____ Information shown
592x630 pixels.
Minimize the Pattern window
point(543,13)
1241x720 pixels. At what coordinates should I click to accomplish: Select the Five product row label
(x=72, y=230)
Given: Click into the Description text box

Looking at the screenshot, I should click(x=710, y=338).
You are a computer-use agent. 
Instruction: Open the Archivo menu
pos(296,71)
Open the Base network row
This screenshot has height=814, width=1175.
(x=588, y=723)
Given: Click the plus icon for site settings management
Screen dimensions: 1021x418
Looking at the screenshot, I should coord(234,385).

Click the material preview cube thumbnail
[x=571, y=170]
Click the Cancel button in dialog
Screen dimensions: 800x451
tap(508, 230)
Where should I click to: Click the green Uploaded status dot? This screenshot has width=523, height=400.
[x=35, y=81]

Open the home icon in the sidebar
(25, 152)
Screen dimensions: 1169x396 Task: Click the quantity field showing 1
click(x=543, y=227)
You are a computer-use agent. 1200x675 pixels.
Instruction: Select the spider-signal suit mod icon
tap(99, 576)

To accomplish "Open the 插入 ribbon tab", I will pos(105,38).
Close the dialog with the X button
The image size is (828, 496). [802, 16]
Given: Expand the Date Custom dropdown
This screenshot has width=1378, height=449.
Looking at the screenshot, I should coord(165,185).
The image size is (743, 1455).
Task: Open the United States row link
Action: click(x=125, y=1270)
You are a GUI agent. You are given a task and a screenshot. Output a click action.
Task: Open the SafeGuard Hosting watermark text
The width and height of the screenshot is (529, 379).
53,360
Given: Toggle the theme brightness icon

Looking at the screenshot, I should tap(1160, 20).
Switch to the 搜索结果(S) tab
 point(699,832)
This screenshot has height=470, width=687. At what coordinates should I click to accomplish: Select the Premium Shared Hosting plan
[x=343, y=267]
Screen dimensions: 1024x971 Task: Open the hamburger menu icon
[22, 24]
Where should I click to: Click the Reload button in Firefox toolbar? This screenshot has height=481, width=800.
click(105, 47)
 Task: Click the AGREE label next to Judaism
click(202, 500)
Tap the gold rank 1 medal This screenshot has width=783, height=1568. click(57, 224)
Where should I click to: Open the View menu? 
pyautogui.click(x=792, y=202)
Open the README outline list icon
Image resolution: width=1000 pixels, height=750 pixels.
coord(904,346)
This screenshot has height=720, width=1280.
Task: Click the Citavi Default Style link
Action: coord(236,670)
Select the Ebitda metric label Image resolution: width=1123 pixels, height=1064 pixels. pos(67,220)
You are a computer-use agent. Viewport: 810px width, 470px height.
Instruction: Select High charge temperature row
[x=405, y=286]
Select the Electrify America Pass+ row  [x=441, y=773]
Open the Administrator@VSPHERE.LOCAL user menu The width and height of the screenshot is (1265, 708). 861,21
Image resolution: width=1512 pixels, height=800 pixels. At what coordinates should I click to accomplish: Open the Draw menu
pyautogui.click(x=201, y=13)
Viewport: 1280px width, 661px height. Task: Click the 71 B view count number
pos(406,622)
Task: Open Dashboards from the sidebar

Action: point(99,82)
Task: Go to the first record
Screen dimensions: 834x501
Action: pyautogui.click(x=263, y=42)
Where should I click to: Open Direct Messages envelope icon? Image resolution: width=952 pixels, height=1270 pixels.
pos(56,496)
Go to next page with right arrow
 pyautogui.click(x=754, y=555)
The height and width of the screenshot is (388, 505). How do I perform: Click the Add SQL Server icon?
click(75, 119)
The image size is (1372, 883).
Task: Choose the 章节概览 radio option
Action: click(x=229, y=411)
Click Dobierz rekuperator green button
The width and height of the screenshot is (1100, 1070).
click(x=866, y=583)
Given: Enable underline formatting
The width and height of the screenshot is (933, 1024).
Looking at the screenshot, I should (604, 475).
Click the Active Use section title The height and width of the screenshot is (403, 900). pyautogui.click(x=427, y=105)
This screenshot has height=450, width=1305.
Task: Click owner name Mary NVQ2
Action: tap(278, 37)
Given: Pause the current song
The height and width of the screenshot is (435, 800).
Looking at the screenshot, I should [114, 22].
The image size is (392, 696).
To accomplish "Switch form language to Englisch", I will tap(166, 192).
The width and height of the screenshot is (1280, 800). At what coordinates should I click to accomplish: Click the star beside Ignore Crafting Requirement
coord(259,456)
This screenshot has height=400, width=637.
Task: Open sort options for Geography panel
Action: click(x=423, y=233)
________
## Goal of the exercise:
Output exactly, and only, the lines running from the one that contains "The width and height of the screenshot is (1280, 800)." through the last line of the entries above.

## Answer below:
The width and height of the screenshot is (1280, 800). At what coordinates should I click to accomplish: Click the star beside Ignore Crafting Requirement
coord(259,456)
This screenshot has height=400, width=637.
Task: Open sort options for Geography panel
Action: click(x=423, y=233)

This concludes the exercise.